[Subject Prev][Subject Next][Thread Prev][Thread Next][Date Index][Thread Index]

[hts-users:03947] Re: MDL vs ML


Thank you very much again. I've read the paper. I see, that MDL produces a type of optimum and table 1 tells that it overperforms ML. Although I think ML with cross validation might find a better optimum.

And I am still interrested in the perceptual effects of MDL in HMM-TTS systems compared to ML. Unfortunately I didn't find any papers on that topic.

Best Regards,
Balint Toth




2013.11.20. 17:58 keltezéssel, Xavi Gonzalvo írta:
With the number of question we have in the HMM-TTS system, it's interesting to know when to stop the splitting.


Referenced by Junichi Yamagishi in "An Introduction to HMM-Based Speech Synthesis".

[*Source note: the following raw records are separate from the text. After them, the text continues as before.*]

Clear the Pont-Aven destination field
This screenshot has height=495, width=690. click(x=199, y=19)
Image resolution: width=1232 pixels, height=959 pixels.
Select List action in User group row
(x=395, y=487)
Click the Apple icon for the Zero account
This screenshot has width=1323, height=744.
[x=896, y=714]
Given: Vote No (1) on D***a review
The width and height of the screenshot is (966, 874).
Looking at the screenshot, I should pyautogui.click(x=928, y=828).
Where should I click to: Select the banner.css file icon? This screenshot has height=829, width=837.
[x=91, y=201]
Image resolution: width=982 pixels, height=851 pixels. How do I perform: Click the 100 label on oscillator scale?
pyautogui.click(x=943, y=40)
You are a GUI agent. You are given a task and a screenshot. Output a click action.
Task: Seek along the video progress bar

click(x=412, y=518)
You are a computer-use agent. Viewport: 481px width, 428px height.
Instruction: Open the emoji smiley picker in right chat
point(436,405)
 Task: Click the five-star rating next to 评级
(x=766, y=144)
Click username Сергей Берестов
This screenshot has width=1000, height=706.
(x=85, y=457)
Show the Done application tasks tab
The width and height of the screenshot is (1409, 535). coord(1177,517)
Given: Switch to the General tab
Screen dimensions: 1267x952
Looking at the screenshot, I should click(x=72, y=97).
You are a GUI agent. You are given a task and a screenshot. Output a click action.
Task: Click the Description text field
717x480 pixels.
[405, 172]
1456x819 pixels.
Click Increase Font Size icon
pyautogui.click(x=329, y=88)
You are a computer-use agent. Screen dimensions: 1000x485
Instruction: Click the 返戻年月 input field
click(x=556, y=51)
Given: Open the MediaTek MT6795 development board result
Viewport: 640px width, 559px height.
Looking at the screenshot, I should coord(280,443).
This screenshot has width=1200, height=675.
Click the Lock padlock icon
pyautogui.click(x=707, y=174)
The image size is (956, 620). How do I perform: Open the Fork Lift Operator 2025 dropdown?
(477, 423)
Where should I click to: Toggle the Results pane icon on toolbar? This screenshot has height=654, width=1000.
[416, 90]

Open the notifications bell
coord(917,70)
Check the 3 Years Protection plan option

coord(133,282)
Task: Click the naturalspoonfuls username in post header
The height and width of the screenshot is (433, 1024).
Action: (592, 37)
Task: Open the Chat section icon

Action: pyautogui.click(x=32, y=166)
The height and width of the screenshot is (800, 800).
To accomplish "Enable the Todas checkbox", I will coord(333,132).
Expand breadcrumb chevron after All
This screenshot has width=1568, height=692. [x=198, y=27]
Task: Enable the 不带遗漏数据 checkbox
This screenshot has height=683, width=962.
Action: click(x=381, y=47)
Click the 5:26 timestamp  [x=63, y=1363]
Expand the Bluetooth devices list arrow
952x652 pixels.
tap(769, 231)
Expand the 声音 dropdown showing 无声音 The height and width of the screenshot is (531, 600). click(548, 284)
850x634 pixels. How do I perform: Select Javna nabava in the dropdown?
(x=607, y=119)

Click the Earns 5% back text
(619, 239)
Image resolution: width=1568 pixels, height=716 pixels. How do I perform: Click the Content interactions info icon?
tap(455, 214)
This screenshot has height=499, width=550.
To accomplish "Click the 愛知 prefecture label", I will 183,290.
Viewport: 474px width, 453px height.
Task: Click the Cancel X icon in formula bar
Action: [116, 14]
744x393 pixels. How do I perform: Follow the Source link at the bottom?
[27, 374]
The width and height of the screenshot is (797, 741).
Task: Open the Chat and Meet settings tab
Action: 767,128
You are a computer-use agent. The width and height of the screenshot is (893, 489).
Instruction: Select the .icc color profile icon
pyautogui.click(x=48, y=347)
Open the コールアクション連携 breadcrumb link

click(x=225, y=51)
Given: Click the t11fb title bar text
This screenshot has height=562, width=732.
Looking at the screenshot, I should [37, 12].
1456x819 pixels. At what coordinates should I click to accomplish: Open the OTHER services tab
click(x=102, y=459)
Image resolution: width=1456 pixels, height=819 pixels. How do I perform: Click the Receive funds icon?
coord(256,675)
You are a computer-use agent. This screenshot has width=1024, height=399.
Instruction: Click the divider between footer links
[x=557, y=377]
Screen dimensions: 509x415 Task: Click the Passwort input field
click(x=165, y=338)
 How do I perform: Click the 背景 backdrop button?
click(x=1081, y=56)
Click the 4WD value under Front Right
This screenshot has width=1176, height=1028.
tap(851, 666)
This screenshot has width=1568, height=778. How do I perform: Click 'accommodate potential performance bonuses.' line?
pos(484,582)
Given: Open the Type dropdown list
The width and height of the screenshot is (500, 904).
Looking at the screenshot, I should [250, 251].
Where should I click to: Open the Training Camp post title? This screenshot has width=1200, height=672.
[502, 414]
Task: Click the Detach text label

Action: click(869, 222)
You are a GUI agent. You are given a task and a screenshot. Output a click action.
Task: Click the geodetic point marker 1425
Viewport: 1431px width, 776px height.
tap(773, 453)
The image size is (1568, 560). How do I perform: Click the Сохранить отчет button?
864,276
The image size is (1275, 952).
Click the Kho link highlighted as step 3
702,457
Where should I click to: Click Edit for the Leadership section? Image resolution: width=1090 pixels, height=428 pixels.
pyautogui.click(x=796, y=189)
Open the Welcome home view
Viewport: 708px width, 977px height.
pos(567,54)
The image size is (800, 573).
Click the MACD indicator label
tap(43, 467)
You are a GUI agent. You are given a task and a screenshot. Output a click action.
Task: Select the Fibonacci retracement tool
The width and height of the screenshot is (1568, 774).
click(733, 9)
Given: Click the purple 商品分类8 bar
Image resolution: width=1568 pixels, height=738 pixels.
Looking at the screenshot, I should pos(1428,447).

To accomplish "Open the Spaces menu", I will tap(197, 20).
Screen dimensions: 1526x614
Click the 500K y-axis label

2013/11/20 Tóth Bálint <toth.b@xxxxxxxxxxx>
Thank you very much for your answer.

From practial point of view why was this modification applied to HTS? HTK 'still' uses ML.

Maybe the higher number of contextual features is the reason?
Would appling ML in HTS cause a severe quality degradation in synthesized speech quality?

Best Regards,
Balint Toth

2013.11.19. 21:55 keltezéssel, Xavi Gonzalvo írta:
The MDL criterion is an effective way to select the optimal probabilistic model from among various models. When used for decision tree clustering in HMM-TTS the ML criterion stays but MDL penalises larger trees.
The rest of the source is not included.